Pembroke Road Surgery Policy: Travelling Abroad with Medication


Prescribing Drugs for Patients who are Travelling Abroad

  • GP may prescribe maximum of 3 months' supply for patients travelling abroad.
  • This is dependent on what medicines/medical appliances are clinically suitable to be prescribed in this quantity. Where a clinical review is required, less than 3 months' supply may be appropriate.
  • Patients travelling abroad for more than 3 months are encouraged to register with a local doctor to obtain repeat medication whilst they are away. Some medication may be directly available from pharmacies abroad.
  • GPs at Pembroke Road Surgery are not responsible for prescribing medication required for conditions which arise whilst travelling e.g., diarrhoea medicine, travel sickness diazepam for anxious flyers, altitude sickness medications.
  • In rare circumstances the GP may prescribe more than 3 months' supply at their discretion. 

Exceptions might include but are not limited to: 

  • The harm caused by the patient stopping the treatment whilst away is significant AND there is no opportunity to seek medical care abroad despite reasonable actions taken by the patient.
  • The drug prescribed in these circumstances must not be a controlled substance and must not require regular clinical/blood monitoring.

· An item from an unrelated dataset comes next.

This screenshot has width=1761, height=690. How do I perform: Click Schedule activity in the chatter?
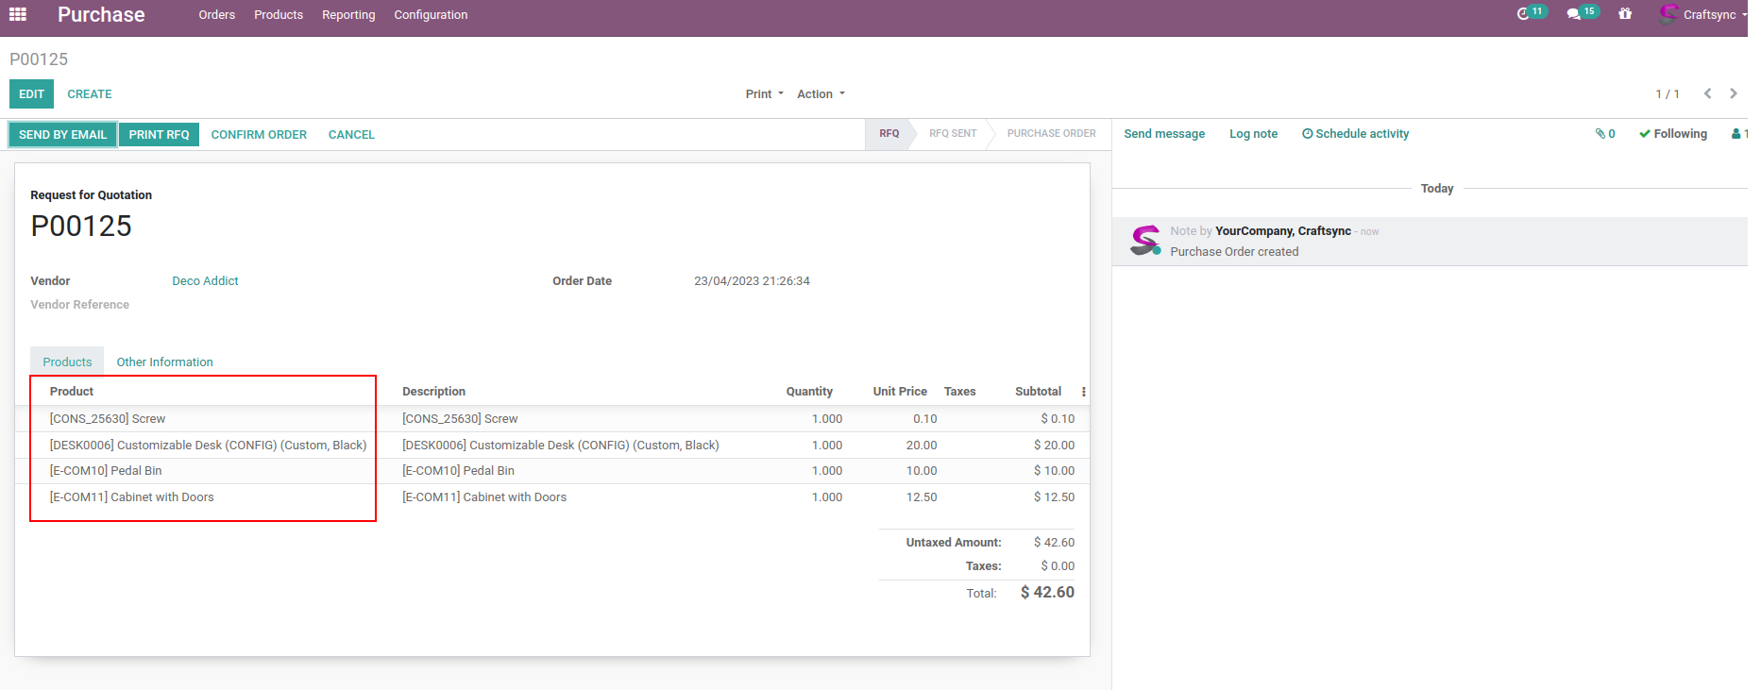(1355, 134)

Further information on carrying medication abroad can be found on the Travel Health Pro website using the link below.


Supporting National Guidance

The National Health Service (General Medical Services Contracts) Regulations 2004, states that a person who leaves the UK with the intention of being away for a period of at least three months is removed from the doctor's list and, as a consequence, ceases to be eligible for NHS treatment.

The General Practitioners Committee Guidance on Prescribing in General Practice 2013 states that the NHS accepts responsibility for supplying ongoing medication for temporary periods abroad of up to 3 months. This is for pre-existing medical conditions, for which treatment is being provided prior to the date of travel. If a person is going to be abroad for more than three months, then all that the patient is entitled to at NHS expense is a sufficient supply of his/her regular medication to get to the destination and find an alternative supply of that medication.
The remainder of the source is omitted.